In phase-shifting fringe projection profilometry, fringe harmonics have been recognized as one of the main error-inducing factors. Generally, the response of a phase-shifting algorithm to fringe harmonics strongly depends on the used phase shifts and is usually unpredictable, especially when using nonuniform phase shifts. For this reason, it is difficult to eliminate the phase-measuring errors caused by fringe harmonics in a general case, for example, when the phase shifts are not uniform but arbitrarily valued.
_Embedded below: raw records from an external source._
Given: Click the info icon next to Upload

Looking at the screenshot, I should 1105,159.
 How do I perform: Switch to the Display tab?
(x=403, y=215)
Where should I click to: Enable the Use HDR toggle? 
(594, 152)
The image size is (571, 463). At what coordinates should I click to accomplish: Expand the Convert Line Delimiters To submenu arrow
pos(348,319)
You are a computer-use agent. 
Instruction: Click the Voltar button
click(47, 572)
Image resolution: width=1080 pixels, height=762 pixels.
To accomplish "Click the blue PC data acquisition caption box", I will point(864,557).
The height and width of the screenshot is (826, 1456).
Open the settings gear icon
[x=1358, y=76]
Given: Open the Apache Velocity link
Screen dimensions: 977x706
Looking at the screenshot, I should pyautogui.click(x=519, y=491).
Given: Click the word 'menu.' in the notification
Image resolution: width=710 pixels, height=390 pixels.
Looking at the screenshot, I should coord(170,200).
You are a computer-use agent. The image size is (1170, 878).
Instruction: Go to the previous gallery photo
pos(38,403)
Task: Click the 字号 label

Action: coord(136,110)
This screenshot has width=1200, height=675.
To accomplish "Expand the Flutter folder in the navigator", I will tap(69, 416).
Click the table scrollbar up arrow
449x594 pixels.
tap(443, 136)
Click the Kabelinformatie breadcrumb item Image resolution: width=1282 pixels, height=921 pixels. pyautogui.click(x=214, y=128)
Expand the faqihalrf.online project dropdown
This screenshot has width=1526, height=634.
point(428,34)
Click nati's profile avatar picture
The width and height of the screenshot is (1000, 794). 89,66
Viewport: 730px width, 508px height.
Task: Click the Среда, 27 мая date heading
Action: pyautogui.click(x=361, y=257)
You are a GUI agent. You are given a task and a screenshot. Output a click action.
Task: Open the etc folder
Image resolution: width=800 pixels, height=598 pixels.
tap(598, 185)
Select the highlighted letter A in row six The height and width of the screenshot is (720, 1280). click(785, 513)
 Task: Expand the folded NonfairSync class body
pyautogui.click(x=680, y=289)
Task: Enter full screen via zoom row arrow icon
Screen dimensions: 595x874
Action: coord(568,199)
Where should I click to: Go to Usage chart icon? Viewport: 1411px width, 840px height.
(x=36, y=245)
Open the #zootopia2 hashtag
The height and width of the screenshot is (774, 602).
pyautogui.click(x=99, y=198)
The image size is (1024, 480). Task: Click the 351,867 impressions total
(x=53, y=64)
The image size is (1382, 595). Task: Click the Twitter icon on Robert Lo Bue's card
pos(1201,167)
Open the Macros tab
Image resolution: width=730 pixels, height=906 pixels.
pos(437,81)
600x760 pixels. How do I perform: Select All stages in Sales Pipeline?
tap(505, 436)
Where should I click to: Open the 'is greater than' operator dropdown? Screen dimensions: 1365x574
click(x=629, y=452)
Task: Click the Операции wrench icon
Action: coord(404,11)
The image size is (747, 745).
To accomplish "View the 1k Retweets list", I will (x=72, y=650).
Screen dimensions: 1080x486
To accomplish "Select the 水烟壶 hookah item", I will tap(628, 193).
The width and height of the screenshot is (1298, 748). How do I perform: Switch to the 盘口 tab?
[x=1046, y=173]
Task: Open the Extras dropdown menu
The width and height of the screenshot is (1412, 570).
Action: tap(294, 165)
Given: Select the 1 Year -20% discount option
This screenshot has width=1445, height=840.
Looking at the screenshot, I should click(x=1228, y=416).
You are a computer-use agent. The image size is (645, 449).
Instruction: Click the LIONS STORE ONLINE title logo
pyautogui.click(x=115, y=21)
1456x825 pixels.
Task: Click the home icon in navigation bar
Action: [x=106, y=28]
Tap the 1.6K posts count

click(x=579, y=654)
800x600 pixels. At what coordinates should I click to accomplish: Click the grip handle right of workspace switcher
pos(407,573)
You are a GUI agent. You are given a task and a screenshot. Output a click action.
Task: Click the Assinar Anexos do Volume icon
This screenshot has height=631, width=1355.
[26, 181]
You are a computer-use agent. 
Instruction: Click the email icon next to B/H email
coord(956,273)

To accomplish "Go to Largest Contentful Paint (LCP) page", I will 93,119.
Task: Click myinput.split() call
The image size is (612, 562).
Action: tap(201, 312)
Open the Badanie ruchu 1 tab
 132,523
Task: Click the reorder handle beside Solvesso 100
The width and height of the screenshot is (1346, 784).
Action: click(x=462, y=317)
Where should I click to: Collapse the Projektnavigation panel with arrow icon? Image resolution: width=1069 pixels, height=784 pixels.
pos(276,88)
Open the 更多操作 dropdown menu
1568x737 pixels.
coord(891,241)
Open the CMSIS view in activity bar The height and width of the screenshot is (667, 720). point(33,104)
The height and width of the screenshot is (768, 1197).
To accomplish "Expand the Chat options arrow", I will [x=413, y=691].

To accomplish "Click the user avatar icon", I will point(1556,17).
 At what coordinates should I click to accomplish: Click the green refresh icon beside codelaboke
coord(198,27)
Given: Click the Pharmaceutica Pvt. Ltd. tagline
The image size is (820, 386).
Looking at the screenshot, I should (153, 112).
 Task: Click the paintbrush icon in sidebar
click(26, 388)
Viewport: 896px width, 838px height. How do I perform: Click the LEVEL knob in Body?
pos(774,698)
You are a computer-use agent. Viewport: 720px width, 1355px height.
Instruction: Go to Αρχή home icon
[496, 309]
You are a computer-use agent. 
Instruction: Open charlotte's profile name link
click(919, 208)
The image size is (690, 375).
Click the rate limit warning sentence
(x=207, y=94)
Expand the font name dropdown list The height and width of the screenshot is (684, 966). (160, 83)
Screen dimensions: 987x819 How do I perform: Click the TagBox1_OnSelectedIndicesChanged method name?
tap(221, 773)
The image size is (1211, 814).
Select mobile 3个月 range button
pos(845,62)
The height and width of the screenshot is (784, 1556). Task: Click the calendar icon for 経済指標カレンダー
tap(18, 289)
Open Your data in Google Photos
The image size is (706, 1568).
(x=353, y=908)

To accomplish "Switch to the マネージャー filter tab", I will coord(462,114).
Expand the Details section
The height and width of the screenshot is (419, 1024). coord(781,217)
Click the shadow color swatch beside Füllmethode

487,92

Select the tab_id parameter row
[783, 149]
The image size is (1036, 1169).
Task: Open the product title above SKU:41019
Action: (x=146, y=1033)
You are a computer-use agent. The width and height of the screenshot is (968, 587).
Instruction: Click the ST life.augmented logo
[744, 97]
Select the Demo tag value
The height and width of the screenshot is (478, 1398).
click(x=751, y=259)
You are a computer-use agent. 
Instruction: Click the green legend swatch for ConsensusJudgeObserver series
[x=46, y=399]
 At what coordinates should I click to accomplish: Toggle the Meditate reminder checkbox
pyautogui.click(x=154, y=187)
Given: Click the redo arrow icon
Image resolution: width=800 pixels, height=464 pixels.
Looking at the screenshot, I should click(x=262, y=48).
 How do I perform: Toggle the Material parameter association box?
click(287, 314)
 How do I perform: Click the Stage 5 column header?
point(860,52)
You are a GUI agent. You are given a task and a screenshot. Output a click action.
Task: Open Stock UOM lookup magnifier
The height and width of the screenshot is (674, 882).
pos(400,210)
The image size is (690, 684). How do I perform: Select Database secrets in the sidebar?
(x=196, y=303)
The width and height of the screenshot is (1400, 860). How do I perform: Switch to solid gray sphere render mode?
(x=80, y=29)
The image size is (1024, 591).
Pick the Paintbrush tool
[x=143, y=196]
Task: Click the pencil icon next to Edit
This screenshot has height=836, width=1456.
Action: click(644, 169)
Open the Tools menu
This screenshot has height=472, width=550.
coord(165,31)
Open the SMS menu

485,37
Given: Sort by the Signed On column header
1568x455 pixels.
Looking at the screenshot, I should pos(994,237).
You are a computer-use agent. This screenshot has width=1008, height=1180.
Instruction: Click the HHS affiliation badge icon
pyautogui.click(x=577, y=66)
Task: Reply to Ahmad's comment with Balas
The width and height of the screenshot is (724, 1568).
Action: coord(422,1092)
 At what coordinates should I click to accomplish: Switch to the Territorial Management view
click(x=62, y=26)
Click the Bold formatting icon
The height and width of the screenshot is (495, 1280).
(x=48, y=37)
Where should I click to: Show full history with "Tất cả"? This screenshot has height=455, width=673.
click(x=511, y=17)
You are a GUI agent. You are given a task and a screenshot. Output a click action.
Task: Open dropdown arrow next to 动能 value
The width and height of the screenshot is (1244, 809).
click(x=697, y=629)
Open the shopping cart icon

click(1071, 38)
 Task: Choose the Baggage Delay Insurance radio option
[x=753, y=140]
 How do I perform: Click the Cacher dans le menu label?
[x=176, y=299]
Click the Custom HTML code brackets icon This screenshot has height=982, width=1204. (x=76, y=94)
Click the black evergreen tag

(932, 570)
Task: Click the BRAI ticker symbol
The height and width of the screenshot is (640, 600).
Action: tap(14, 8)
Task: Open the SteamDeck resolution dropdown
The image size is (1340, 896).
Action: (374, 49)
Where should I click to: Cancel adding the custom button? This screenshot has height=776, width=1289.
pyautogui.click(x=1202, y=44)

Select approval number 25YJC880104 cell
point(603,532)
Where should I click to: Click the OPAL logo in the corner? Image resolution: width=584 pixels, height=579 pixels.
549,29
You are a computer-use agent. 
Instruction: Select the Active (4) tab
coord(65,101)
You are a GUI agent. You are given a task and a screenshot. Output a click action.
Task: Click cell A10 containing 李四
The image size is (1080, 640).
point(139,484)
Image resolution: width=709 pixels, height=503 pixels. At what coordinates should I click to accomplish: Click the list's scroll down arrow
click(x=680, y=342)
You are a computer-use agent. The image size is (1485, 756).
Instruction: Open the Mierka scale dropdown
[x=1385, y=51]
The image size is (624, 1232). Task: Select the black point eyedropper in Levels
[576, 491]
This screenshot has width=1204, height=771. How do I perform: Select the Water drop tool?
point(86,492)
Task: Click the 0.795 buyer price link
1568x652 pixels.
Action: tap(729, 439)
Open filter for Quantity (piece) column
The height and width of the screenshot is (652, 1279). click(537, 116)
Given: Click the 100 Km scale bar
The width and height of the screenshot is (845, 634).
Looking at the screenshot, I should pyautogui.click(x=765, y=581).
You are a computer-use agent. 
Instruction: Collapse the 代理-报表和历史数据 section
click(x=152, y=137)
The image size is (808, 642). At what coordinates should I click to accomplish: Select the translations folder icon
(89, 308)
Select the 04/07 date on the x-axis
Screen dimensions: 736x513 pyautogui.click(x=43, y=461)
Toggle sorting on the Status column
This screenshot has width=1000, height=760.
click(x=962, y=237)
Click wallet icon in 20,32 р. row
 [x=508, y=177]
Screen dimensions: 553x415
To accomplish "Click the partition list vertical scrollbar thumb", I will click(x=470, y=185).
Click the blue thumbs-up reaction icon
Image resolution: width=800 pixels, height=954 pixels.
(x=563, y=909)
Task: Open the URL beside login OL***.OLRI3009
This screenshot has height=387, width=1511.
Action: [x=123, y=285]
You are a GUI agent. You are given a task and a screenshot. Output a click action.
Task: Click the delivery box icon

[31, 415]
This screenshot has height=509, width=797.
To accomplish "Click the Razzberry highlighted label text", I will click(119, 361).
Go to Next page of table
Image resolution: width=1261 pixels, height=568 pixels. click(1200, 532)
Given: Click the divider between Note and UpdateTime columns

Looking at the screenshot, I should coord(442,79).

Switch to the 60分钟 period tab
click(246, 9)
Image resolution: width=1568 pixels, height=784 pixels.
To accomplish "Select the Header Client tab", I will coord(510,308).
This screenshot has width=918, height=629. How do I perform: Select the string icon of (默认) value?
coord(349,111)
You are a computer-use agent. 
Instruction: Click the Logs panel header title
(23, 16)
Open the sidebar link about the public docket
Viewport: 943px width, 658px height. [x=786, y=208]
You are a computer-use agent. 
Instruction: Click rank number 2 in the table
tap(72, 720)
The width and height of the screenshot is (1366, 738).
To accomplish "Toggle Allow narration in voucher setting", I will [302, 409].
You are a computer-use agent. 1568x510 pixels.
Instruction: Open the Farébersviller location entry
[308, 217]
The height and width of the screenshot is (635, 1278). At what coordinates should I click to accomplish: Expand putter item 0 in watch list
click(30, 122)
To overcome this problem, this paper analyzes the phase error function related to each fringe harmonic under the condition of using arbitrary phase shifts, reveals the partial orthogonality of these functions, and then derives an algorithm for decomposing the harmonics-induced phase errors. In the implementation, this algorithm calculates a coarse phase map first in the least squares sense from captured fringe patterns, and then estimates the coefficients of fringe harmonics from this calculated phase map by use of the partial orthogonality of the error functions. By using the estimated harmonic coefficients, the phase map is updated, thus having improved accuracies so that the harmonics-induced phase errors are compensated for through an iterative procedure. The simulation and experimental results demonstrate this method to be effective and efficient in measuring fringe phases.